Families of Spies
By Brian Landers
RedDoor Press, paperback, £8.99
Review by Elly Gibson
Families of Spies is the second installment in ‘the Dylan series’, a set of four spy novels by Brian Landers, starring unlikely spy Thomas Dylan.
We first met Dylan in the British Intelligence Service in 1974, in a world of cypher pads and secret messages in newspapers. He was more Austin Powers than James Bond, and his early missions ended in dismal failure.
But he found his feet – and his wife-to-be – on a successful, if violent, trip to Brazil. Here we join him 3 years later in 1977 on his honeymoon in Rome with his now wife Julia. But the newlyweds have to cut short their holiday when Julia’s aunt Eveline, known as ‘Bunny’, and her Iranian husband Davoud disappear while sailing from Kefalonia to Sicily.
Both strong sailors, the couple’s vanishing is a real mystery. The authorities are keen to suggest it’s an accident, simply down to bad luck sailing in the busy shipping lanes of the Ionian ocean. But Eveline’s brother – and Julia’s father – is Admiral Lord Grimspound, the Director General of Defence Intelligence in the UK. And he’s not prepared to let matters lie.
He dispatches Julia and Thomas Dylan to try to uncover the well-hidden truth. Have Bunny and Davoud been targeted in a case of mistaken identity with Davoud’s brother, who is convinced kidnappers are after him? Or could drug smugglers and the Mafia be behind their disappearance? Does it have something to do with a Russian spy ring recently uncovered by the CIA? And where does the mysterious ‘Henry Ramone’ fit in to it all?
The plots thickens as a well-known Iranian journalist is found murdered, and the body of a local fisherman said to be a quiet and reliable family man turns up in a boat shed. Nothing seems to make sense to the Dylans, even when they team up with well-informed and suave Sicilian detective Giuseppe Falzone. But perhaps Thomas should be worried about Julia’s burgeoning friendship with the handsome police officer?
Families of Spies will keep you guessing – and guessing again – as it takes you on a fast-paced and enjoyable romp through Sicily past and present. There’s little time to catch your breath between one plot twist and another.
As in his debut novel, Awakening of Spies, Landers expertly brings to life a vast company of colourful characters. And the novel exudes atmosphere. Landers writes a Sicily that appeals to all the senses – particularly the taste buds. Some of the cuisine the characters enjoy had me drooling!

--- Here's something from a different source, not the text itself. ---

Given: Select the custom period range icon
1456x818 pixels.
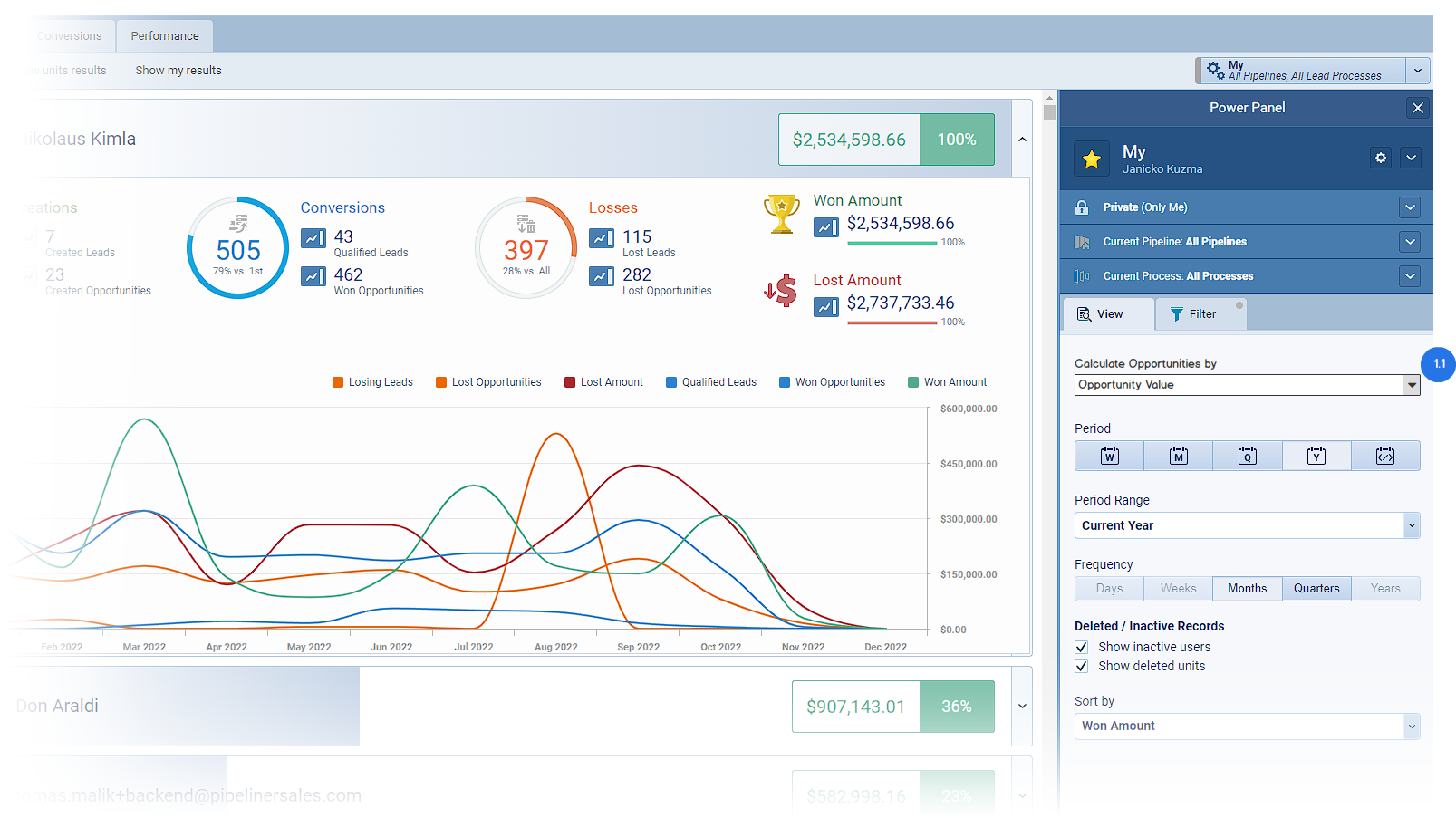Looking at the screenshot, I should click(1385, 457).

Personally, I enjoyed this second book in ‘the Dylan series’ more than the first. Perhaps because I knew the characters better. Or perhaps because it’s focused on one mission, in one location, which made the action easier to follow. And as a female reader I enjoyed seeing the couple work in tandem and Julia featuring more prominently alongside Thomas.
Landers’ first book Empires Apart was an exploration of the Russian and American empires, and here he layers his non-fiction expertise in neatly with his creative skill. I learned a lot about the history of Iran, America, the British Empire and post second world war Russia. And about the dynamics of fascism and the Mafia in 20th century Italy. The attention to historical detail makes the novel more credible and convincing.
All in all, this is an intriguing and action-packed sequel to Awakening of Spies. And it makes me want to visit Sicily sooner rather than later!